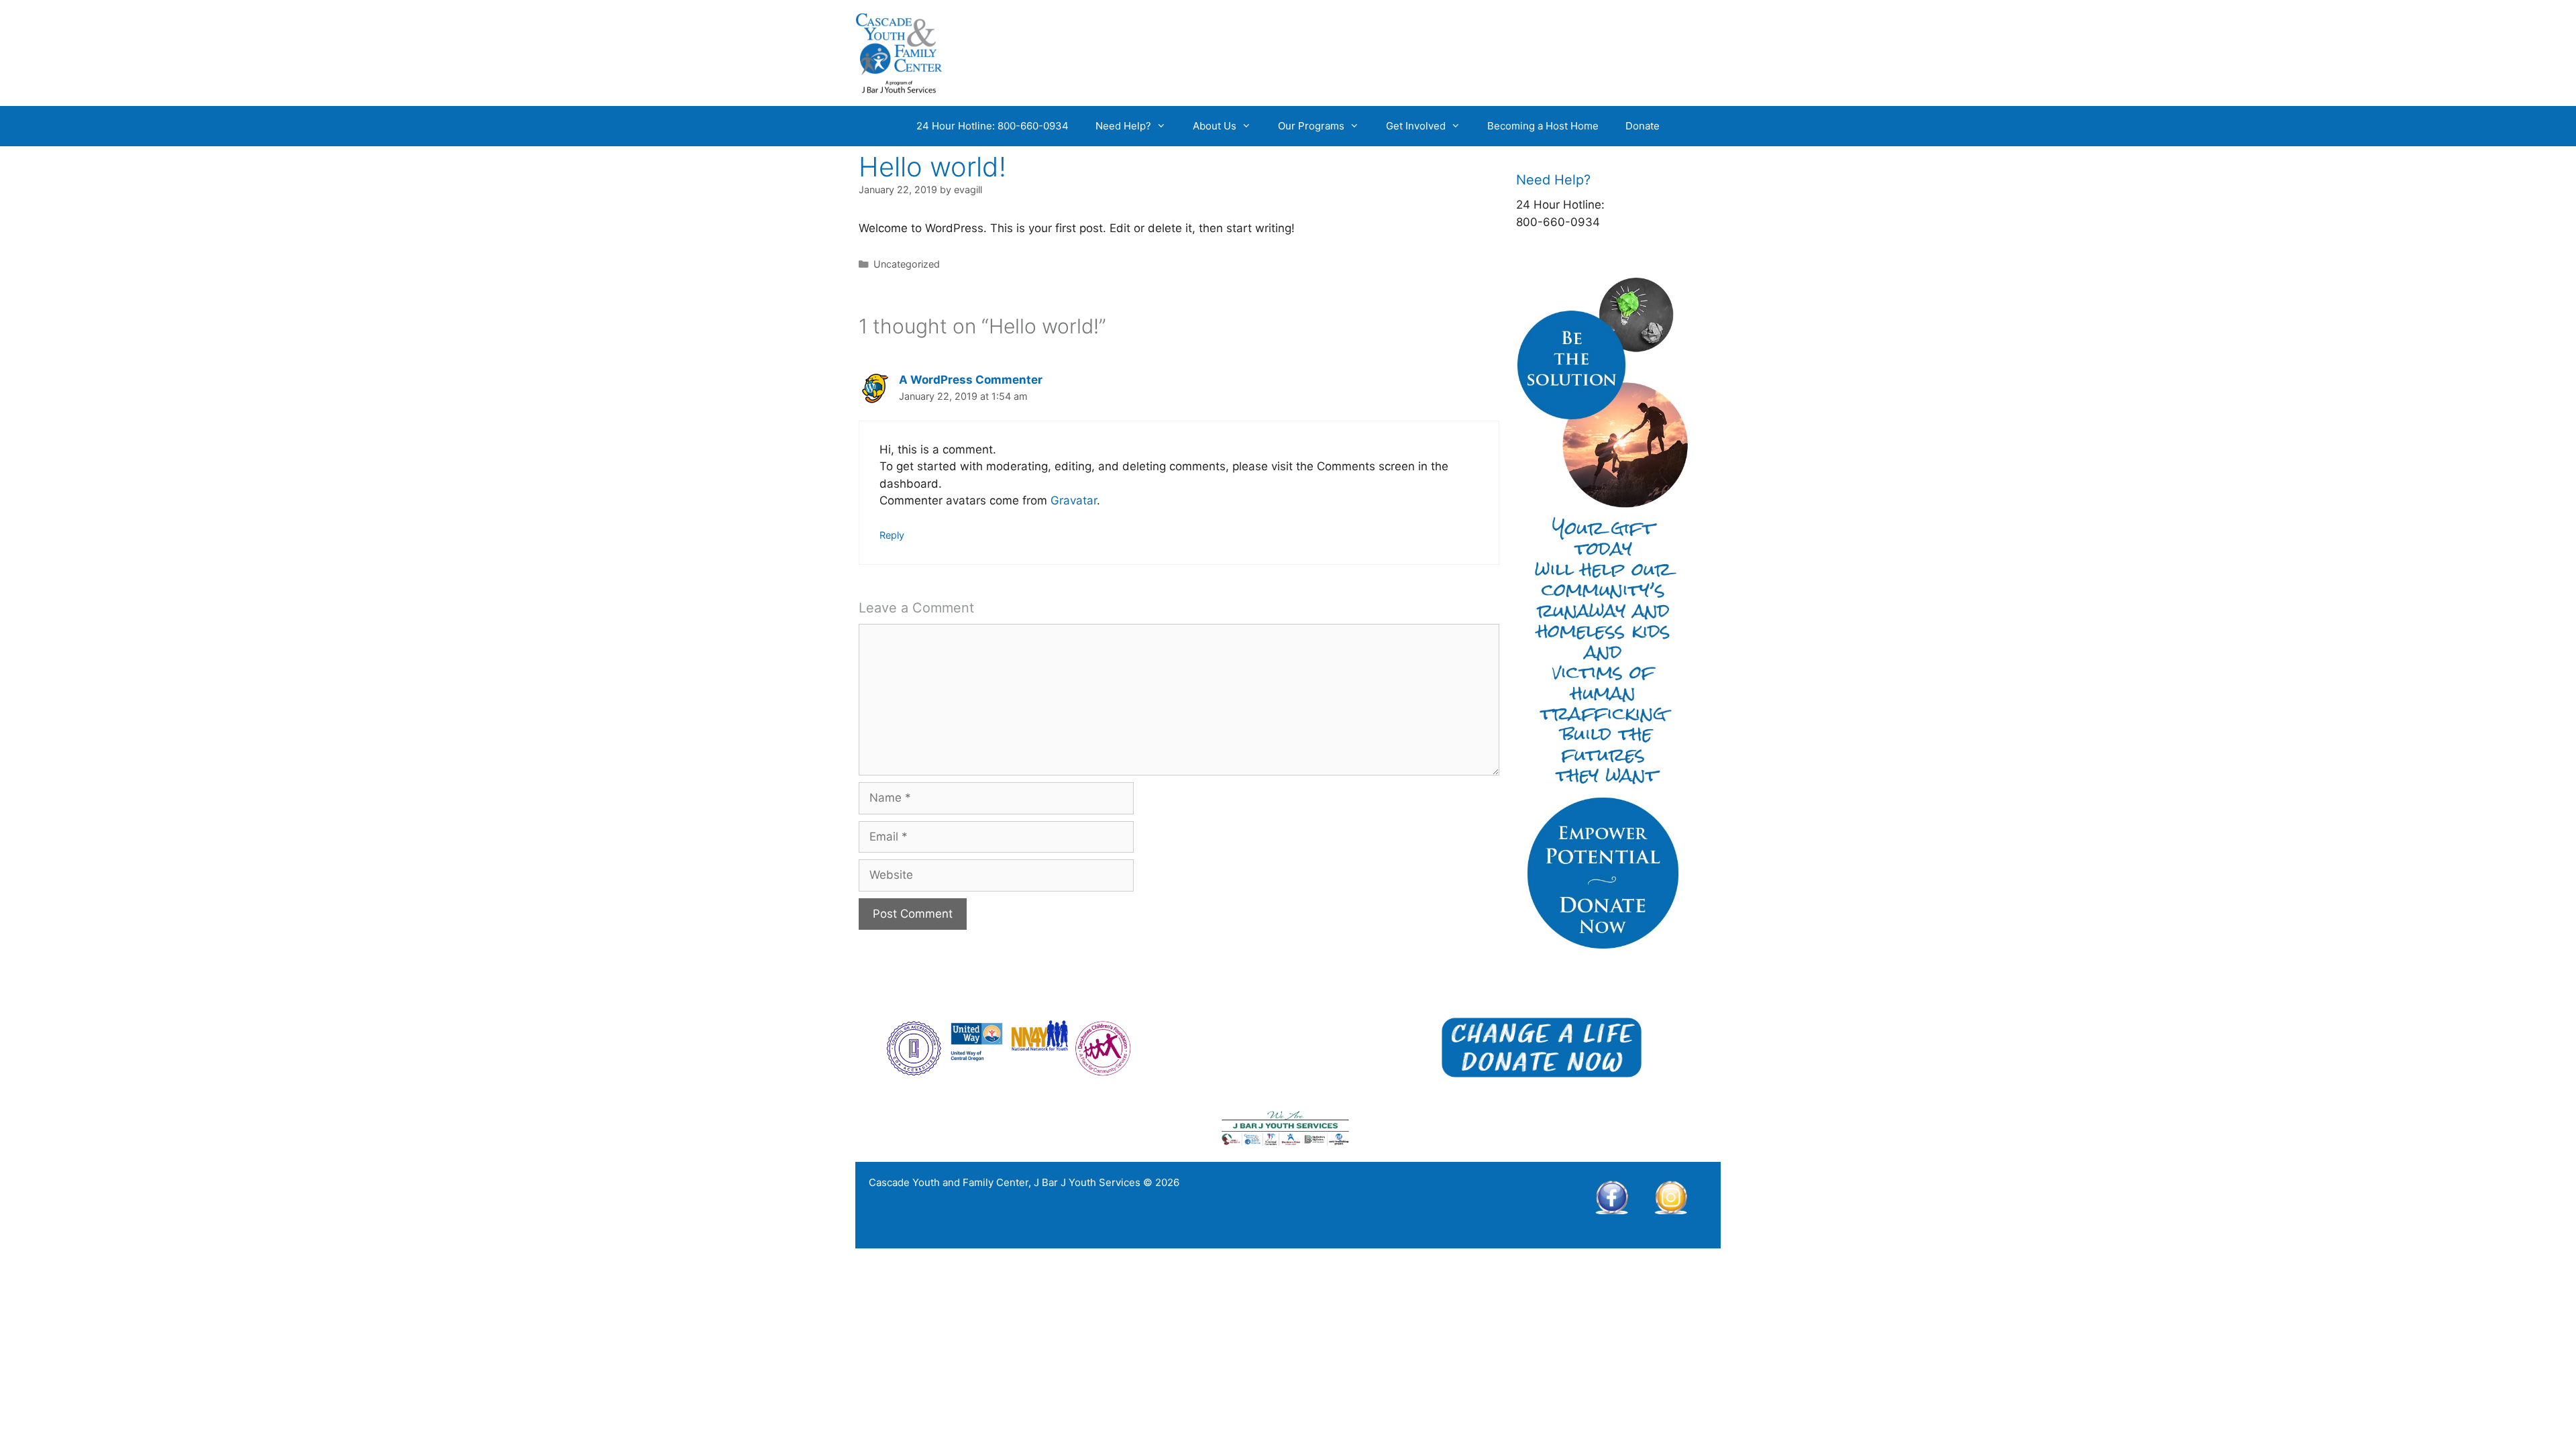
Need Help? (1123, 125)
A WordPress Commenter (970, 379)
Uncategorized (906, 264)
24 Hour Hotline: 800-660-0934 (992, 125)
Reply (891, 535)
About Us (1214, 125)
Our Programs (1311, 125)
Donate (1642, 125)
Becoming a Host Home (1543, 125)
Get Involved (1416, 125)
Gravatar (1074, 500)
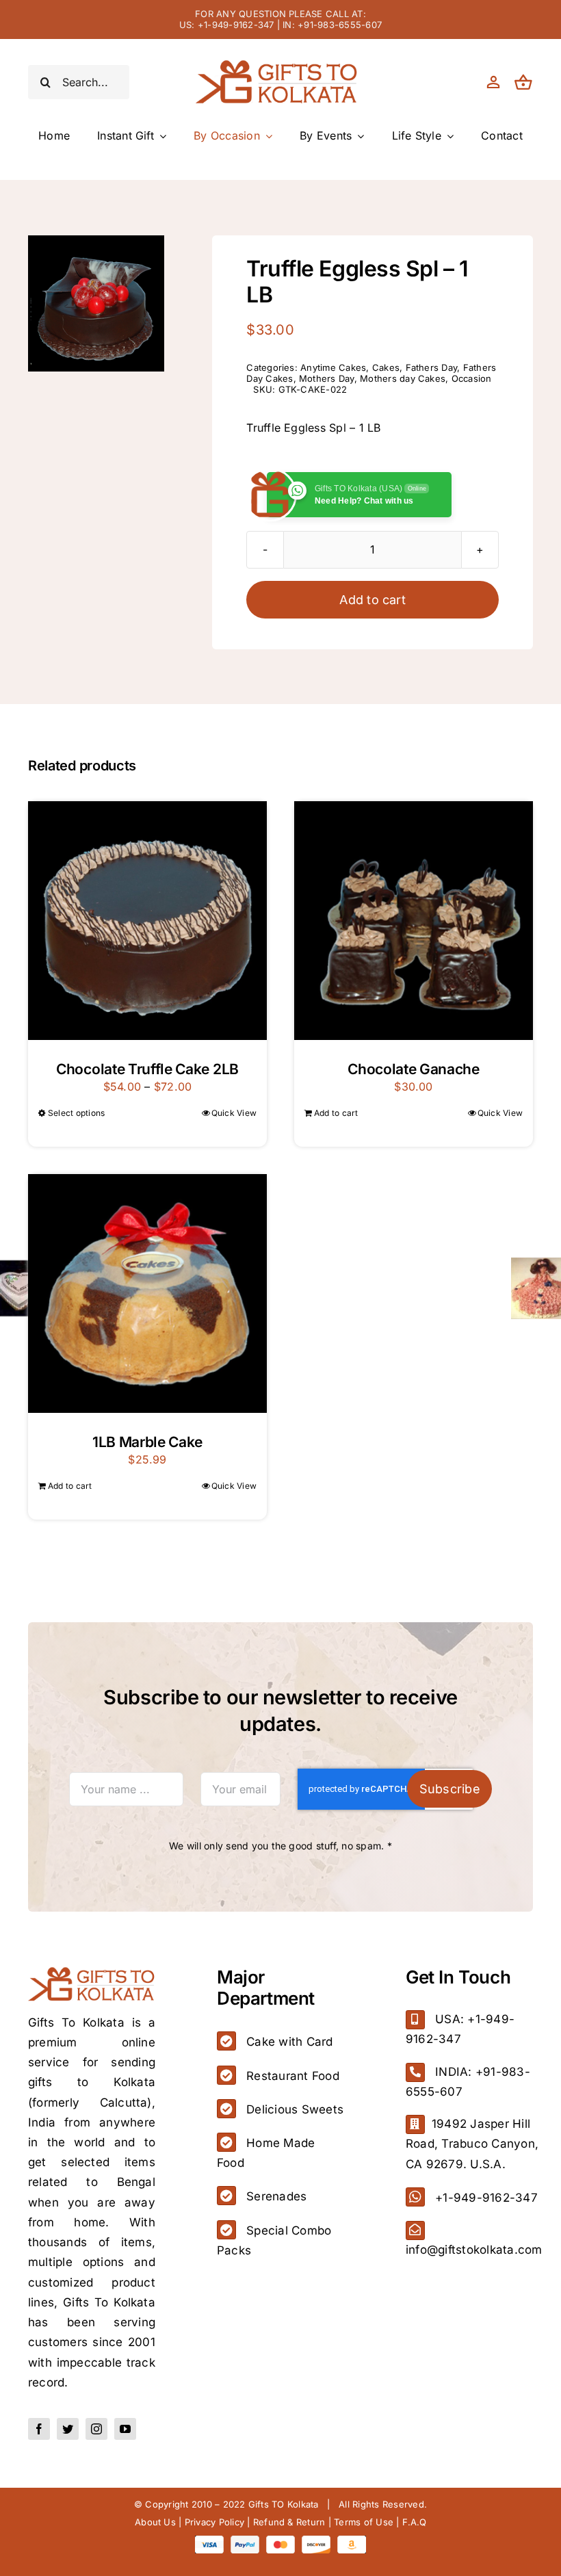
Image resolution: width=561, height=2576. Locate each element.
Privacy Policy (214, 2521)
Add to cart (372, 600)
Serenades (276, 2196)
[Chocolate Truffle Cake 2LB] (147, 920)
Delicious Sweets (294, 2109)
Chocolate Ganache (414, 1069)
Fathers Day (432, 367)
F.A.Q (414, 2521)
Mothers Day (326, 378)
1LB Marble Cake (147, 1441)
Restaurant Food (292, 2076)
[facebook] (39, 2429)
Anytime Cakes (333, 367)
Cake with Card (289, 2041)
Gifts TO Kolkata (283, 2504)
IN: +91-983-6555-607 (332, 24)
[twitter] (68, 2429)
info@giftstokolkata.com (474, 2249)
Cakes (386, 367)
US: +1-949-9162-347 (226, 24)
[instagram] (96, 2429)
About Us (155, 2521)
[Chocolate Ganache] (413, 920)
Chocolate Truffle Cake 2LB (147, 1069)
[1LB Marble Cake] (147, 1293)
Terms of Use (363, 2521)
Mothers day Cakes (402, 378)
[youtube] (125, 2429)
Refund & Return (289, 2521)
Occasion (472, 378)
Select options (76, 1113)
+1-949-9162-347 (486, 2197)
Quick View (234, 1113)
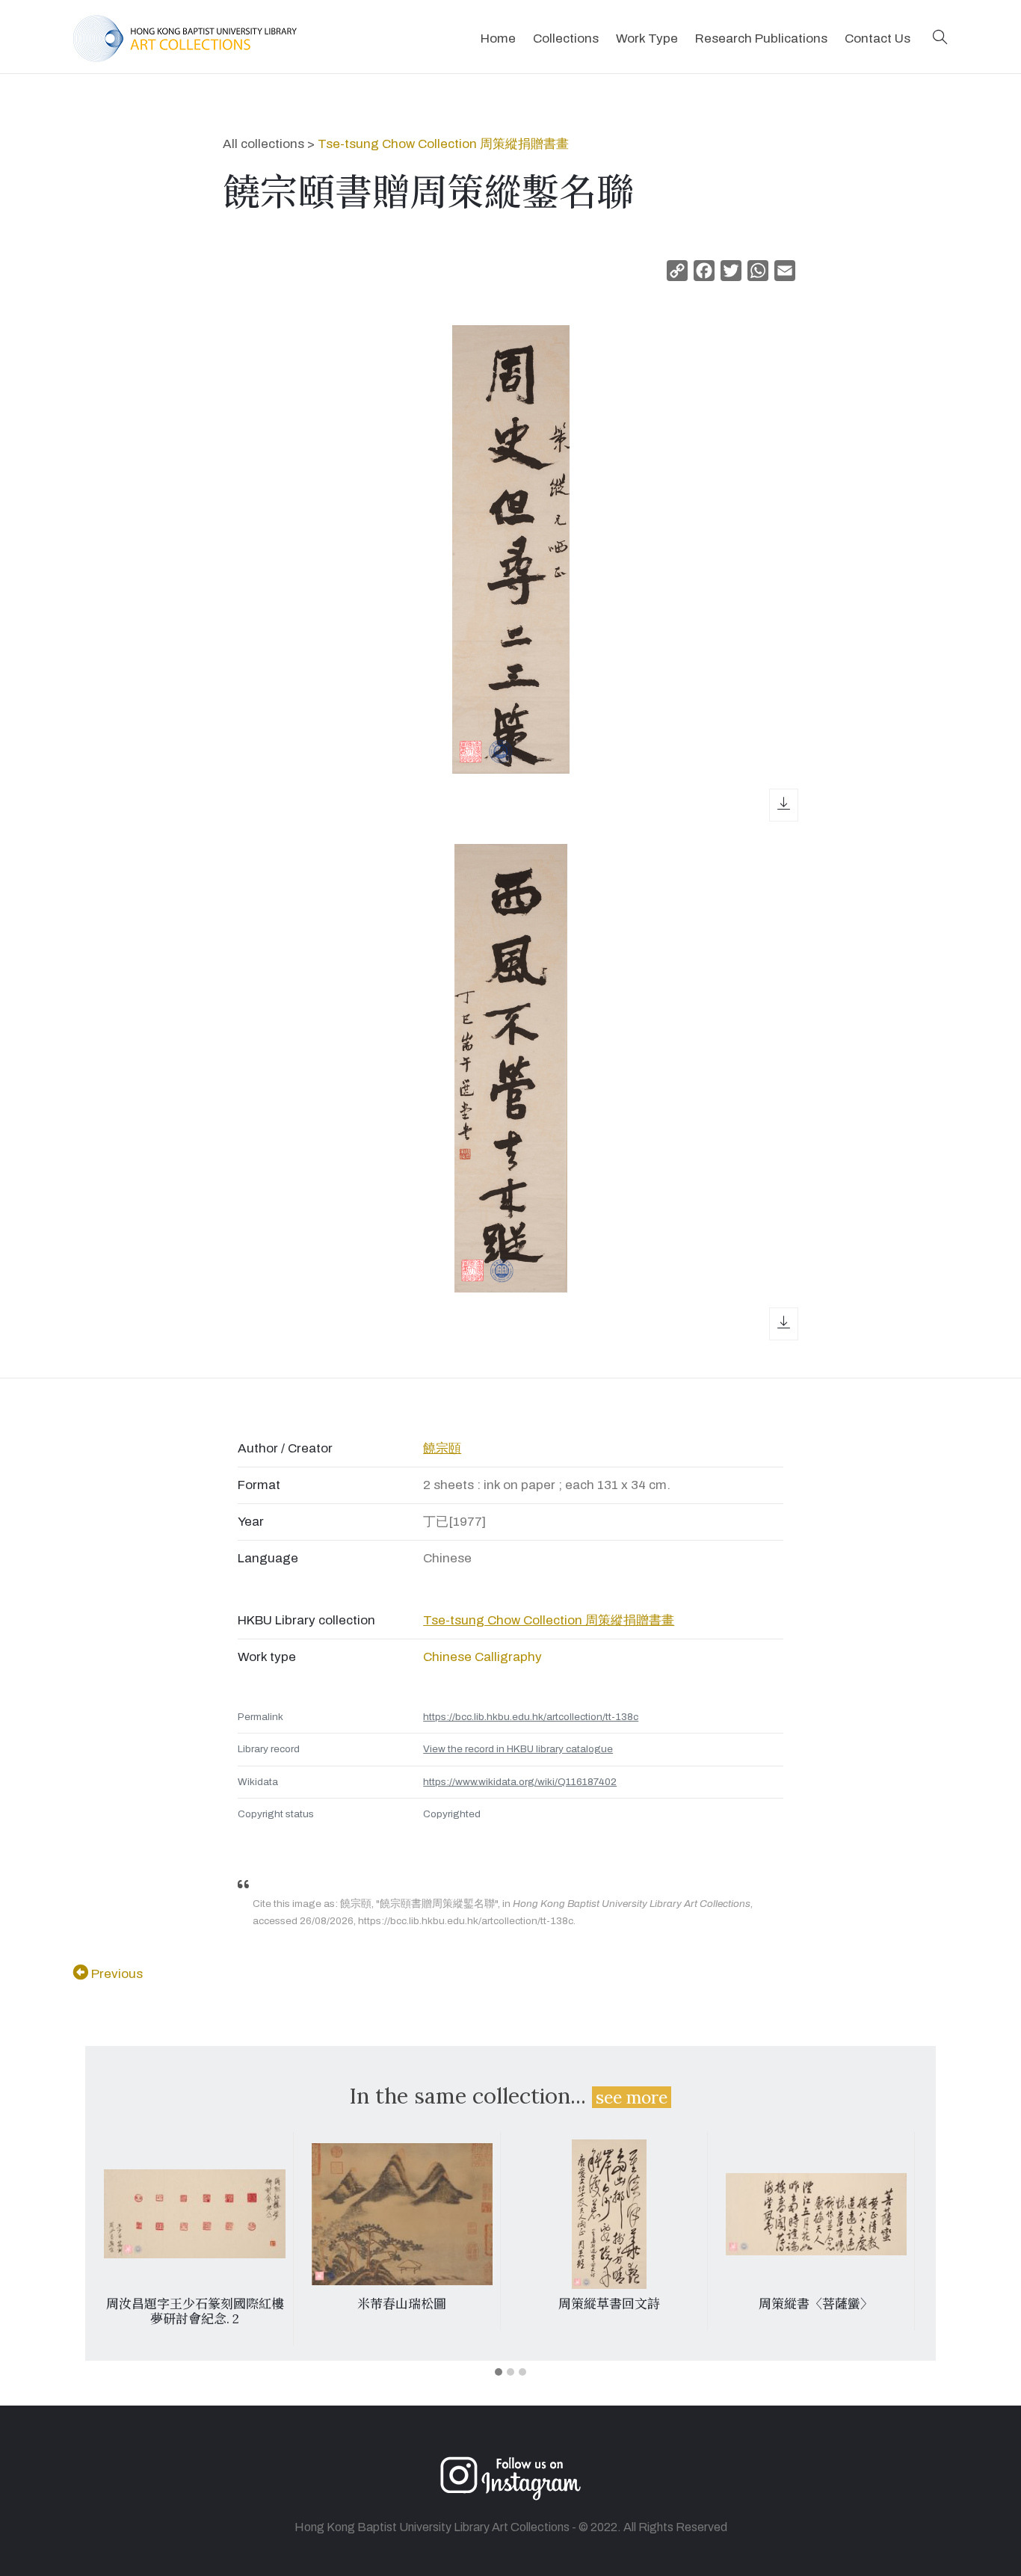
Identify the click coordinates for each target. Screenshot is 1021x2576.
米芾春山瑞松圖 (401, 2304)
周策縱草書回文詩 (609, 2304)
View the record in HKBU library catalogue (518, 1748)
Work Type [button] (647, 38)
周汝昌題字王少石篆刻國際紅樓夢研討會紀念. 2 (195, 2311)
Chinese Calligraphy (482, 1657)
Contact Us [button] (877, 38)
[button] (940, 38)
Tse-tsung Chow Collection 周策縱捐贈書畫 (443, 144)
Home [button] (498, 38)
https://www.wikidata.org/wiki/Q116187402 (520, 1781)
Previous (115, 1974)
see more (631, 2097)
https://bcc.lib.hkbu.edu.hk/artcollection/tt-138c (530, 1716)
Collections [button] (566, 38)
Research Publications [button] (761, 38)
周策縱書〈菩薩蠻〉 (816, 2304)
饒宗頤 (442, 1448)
..........
YOUR ASSIGNMENT =
Of all the material above, only the lines from the one that has "About Us (1214, 125)" down to the one that has "Add to cart (372, 600)" are to be written out, exactly and with both ends included. Pictures are skipped.

SOLUTION FOR THIS TASK =
About Us (1214, 125)
Our Programs (1311, 125)
Donate (1642, 125)
Becoming a Host Home (1543, 125)
Get Involved (1416, 125)
Gravatar (1074, 500)
Image resolution: width=561, height=2576. Locate each element.
Privacy Policy (214, 2521)
Add to cart (372, 600)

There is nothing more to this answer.